In other words, utterly different from the picture of a couple of menacing obsessives painted by the County Council.
Despite employing 20 people in its press and PR operations (this figure was one which the council gave the Chartered Institute of Public Relations towards the end of last year), the council declined to take part in the programme, just as it declined to cooperate with the BBC on documentaries about the Delyth Jenkins case, the Patricia Breckman case and the Towy Community Church bowling alley project.
After Evan Davies had finished saying that the council had been invited to give their side of the story but declined, John Humphreys let out a loud and disapproving groan.

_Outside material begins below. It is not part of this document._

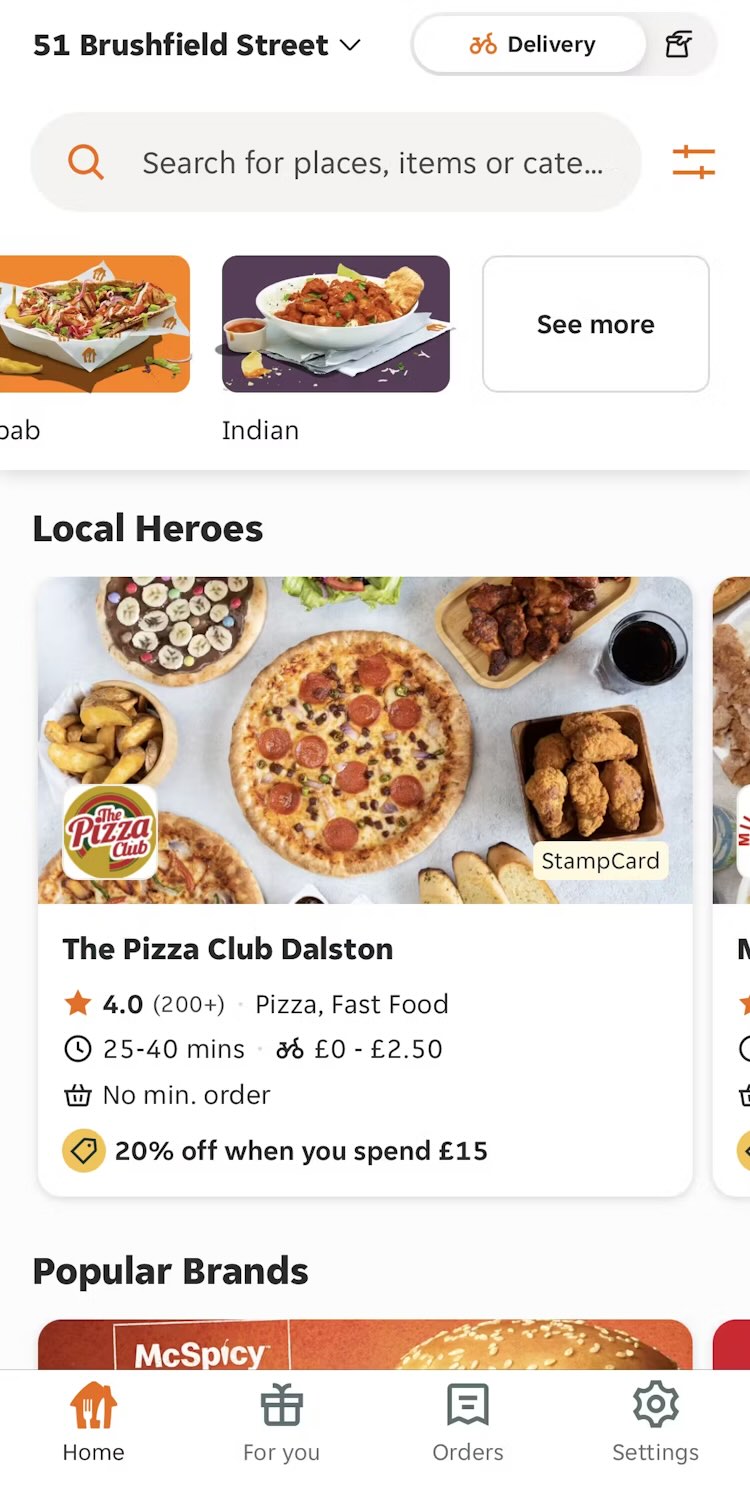Tap the orange search magnifier icon
The width and height of the screenshot is (750, 1494).
tap(86, 162)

Back in Carmarthenshire, the council obviously had to think long and hard about what to say about the events of the last few days. This is what it came up with:
Statement regarding court action
WE respect Mr Justice Tugendhat’s decision to reserve judgement. It would not be appropriate to comment further until such time as that judgement has been reached.
Just before 5pm this afternoon, i.e. eight and a half hours after the broadcast on Radio 4, the ever-alert council press office woke up and felt a bit miffed about what Evan Davies had said. So it put out a calarification on Twitter as follows:
Carms Council Press
Attached to the tweet was a link to the "Statement" above. Doh!
In other news the Editor of the Carmarthen Journal, Jonathan Roberts, is moving on to take over at the South Wales Evening Post, which is owned by the same group. Mr Roberts was appointed to the Journal only just over six months ago, and this move represents something of a rapid promotion.
During his very short stint in Carmarthen Mr Roberts presided over "structural changes" to the newsroom and a makeover of the paper itself, which is now 25% bigger than before.
Cneifiwr has to confess that he no longer buys the newspaper on a regular basis, but made an exception this week.What is good about the new-look paper is its sections dealing with news from the different geographical areas covered. Not so good is the pagination and navigability of the paper. It is very hard to find your way around it, in other words.
Not good at all is the paper's continuing policy of only reporting council stories approved by County Hall. In fact quite a few of the stories this week appear to have been produced on Jail Hill and reproduced wholesale. Gone are the days when readers could expect this local newspaper to scrutinise and question the county council.
The letters page contained the usual barrage of missives about wind turbines, with one letter praising the county council.
In return, the Journal can show a healthy crop of council adverts, including one full-page, colour announcement of a tyre and waste amnesty outside Morrisons in Carmarthen. With acres of empty space surrounding the few words on the page, the council's marketing department is clearly flush with cash at the moment.
Finally, and a topic Cneifiwr hopes to return to before long, Delyth Jenkins gave an interview to the South Wales Evening Post about the Public Interest Disclosure Act. There are growing calls for this act to be overhauled to give real protection to whistleblowers, such as Delyth.
As readers will recall, the Delyth Jenkins story was set in Johnstown, a stone's throw from Carmarthen, but the good people of Carmarthen will have to buy either the Swansea-based Evening Post or The Guardian if they want to read about something which shows Mr James's regime in a less than flattering light.